Eine E-Mail stammt wirklich von der Person, die sie angeblich gesendet hat.
Zusammenhang
Authentizität setzt fast immer Integrität voraus. Will man z. B. sicherstellen, dass eine Nachricht von Alice stammt, muss man auch sicherstellen, dass die Nachricht nicht verändert wurde. Umgekehrt kann Integrität auch ohne Authentizität garantiert werden. Beispiel: Man kann erkennen, dass eine Datei unverändert ist, ohne zu wissen, wer sie erzeugt hat. Ein Beispiel aus der Praxis: Eine digitale Signatur garantiert beides: Sie prüft die Integrität des Inhalts (der Inhalt wurde nicht manipuliert), und sie prüft die Authentizität (die Signatur stammt von einem bekannten privaten Schlüssel).
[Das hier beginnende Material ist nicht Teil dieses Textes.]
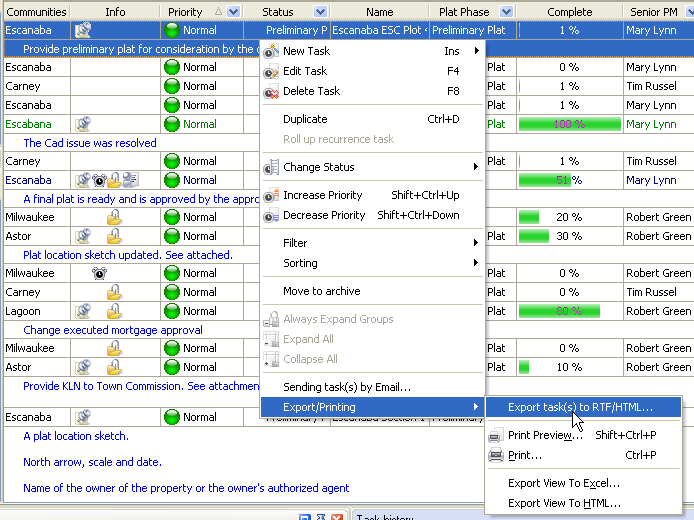Open the Status column filter dropdown
Image resolution: width=694 pixels, height=520 pixels.
click(320, 12)
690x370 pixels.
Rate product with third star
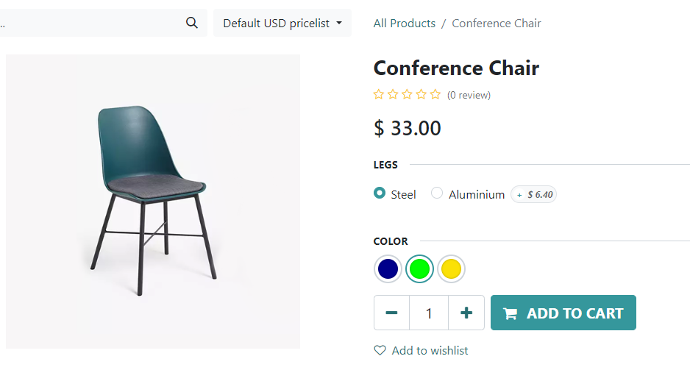[407, 94]
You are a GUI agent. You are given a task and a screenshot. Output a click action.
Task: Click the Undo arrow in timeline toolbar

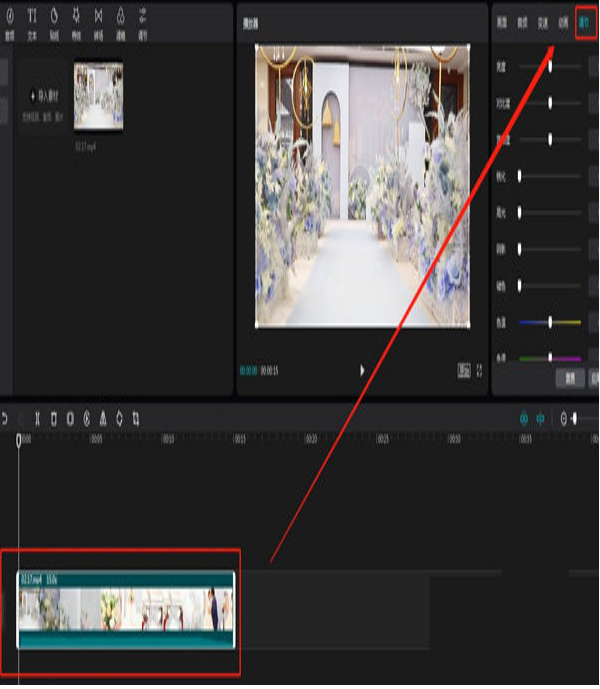pos(5,419)
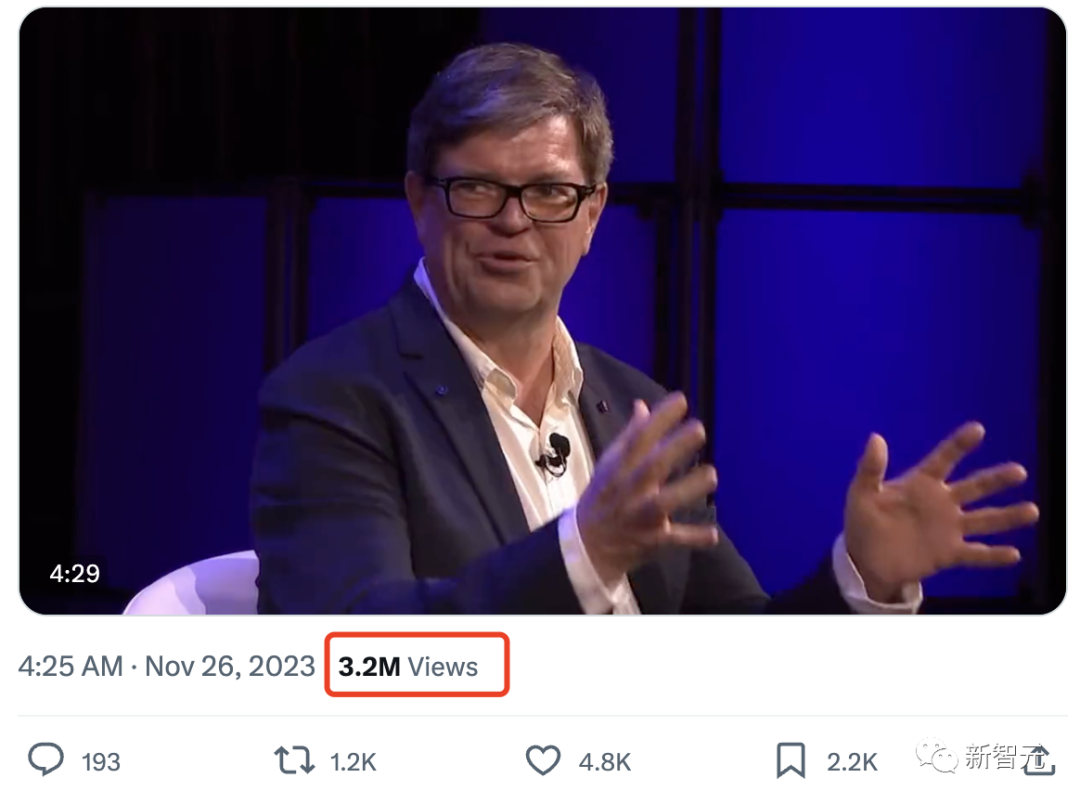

3 Sicherheitsbetrachtung/-definition

Berechenbar sichere Verfahren
In der Praxis kommen keine „absolut sicheren” Verfahren zum Einsatz – bei solchen kann man gar nichts aus einem abgefangenen Geheimtext lernen. Zum Einsatz kommen in der Realität sogenannte berechenbar sichere Verfahren (computational security), die man nicht knacken kann, es sei denn, man hätte nahezu unendliche Ressourcen an Zeit und Energie. Wichtig dabei ist, semantische Sicherheit zu gewährleisten: Hat ein Angreifer verschiedene Geheimtexte und kennt deren mögliche Inhalte, soll er trotzdem den Geheimtext den Optionen nicht besser zuordnen können als durch pures Raten. Das erfordert beispielsweise Padding: Dabei werden Nachrichtenblöcke mit (zufälligen) Daten aufgefüllt, um sie „einheitlich” lang zu machen. Weitere Unterscheidungen wie Known-Plaintext-Angriff oder das Gedankenmodell „Indistinguishability under Chosen-Plaintext Attack” (IND-CPA) finden Sie im CrypTool-Buch [2], K. 1.
Zweischneidiges Schwert
Sind moderne Verschlüsselungsverfahren richtig implementiert, können sie nicht geknackt werden, d. h. aber auch, wenn Ransomware-Angreifer ihr Handwerk verstehen, kommt man auch nicht mehr an seine Daten – es sei denn man hat ein Backup von einem Zeitpunkt vor dem Wirksamwerden der Ransomware-Verschlüsselung. Sehr interessante Zahlen finden sich bspw. in dem Report „State of Ransomware” 2025 von Sophos [3] : Laut „Chart 8: Recovering data via backups and ransom payments 2020-2025” konnten von 1.700 befragten Organisationen nach einem Ransomware-Angriff 54 % ihre Daten aus eigenen Backups wiederherstellen. Diejenigen, die Lösegeld zahlten, erhielten nur zu 49 % ihre Daten zurück.
So wie der Zufall bei der Schlüsselgenerierung (s. Abschnitt 4.4) ist auch die Authentizität in Protokollen essenziell für sichere Real-World-Anwendungen. Man kann sagen, dass die korrekte Authentifizierung dafür noch wichtiger ist als die Verschlüsselung. Man braucht also ein System, bei dem alle Komponenten sicher sind, sonst ist selbst die stärkste Kryptografie angreifbar.